When Jak thought Draevyn had doomed her that day in the cave, he imagined carving the man’s heart from his chest, of torturing him in ways unimaginable and watching him bleed out at his feet.

But when that man, their enemy, came crawling out of the hellhole they’d been trapped in, covered in brutal scars and begging they turn around to get her back, it was then that Jak knew.

He knew that Draevyn had fallen in love with Esmyra. No man would ever act the way he was if there wasn’t something much deeper going on between them.

Jak didn’t know if Esmyra felt the same way, but he doubted the man would still be alive if she didn’t. Esmi always said she didn’t know how to love and didn’t want to waste her time entertaining any man or woman in her bed for centuries.

But Draevyn? The realm’s monster of the land while she was that of the seas?

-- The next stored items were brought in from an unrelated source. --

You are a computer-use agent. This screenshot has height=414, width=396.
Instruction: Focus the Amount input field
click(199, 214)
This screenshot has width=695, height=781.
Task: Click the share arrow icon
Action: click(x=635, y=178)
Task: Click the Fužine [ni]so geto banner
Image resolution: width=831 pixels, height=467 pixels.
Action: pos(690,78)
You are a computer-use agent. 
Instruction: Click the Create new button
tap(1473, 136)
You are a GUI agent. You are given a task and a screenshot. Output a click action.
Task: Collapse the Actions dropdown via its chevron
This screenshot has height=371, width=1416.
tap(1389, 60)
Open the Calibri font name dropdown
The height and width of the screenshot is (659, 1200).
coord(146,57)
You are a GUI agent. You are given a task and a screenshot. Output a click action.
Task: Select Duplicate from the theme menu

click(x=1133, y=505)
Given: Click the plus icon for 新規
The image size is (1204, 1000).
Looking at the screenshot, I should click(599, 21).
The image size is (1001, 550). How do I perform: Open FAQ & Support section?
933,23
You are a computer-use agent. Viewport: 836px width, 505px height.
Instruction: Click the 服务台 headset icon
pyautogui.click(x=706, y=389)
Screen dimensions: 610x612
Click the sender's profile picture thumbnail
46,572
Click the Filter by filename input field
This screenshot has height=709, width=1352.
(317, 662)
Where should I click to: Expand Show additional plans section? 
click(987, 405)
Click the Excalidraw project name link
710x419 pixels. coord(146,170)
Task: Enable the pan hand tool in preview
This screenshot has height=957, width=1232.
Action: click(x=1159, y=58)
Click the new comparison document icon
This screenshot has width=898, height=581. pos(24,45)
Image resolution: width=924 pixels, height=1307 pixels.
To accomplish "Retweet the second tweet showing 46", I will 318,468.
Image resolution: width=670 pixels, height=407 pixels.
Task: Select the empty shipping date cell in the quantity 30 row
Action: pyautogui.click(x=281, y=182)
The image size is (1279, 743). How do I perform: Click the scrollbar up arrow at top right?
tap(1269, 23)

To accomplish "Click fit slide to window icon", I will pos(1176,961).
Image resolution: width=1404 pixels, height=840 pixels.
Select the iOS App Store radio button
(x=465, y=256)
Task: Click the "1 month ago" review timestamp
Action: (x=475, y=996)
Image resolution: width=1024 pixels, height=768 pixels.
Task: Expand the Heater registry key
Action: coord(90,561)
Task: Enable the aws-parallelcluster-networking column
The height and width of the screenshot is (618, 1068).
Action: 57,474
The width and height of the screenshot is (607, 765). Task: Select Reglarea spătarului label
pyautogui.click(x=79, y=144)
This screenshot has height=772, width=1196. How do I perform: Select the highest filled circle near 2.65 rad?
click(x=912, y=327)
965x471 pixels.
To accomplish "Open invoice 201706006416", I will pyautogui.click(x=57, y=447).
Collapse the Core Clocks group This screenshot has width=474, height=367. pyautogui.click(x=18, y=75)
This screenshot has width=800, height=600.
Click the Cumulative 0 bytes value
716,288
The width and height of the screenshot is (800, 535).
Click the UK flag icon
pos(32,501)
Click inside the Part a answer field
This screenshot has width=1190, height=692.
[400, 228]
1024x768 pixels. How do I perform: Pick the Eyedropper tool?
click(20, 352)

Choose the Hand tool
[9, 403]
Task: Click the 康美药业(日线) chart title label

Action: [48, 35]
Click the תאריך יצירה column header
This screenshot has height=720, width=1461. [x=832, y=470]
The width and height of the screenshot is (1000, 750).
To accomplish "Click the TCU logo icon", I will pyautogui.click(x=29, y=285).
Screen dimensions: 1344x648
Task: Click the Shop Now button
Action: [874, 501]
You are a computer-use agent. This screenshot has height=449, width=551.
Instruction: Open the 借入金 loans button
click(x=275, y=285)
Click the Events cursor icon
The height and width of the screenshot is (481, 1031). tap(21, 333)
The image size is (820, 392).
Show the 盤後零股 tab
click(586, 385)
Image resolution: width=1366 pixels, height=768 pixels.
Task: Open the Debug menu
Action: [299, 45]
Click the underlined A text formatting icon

A man who was used as his father’s weapon and tool for power, just as she had been?

He was her equal. Her mirror, even. And Jak knew his girl well enough to know that even her beautiful black heart wouldn’t be able to resist falling for a man like that. And he couldn’t blame her.

Wasn’t that all that any of them wanted? To be seen and loved.

It wouldn’t only be that someone saw her, but that they loved her anyway, knowing the weight and burden of all she’d been dealt. Someone who wouldn’t make her feel so godsdamn alone.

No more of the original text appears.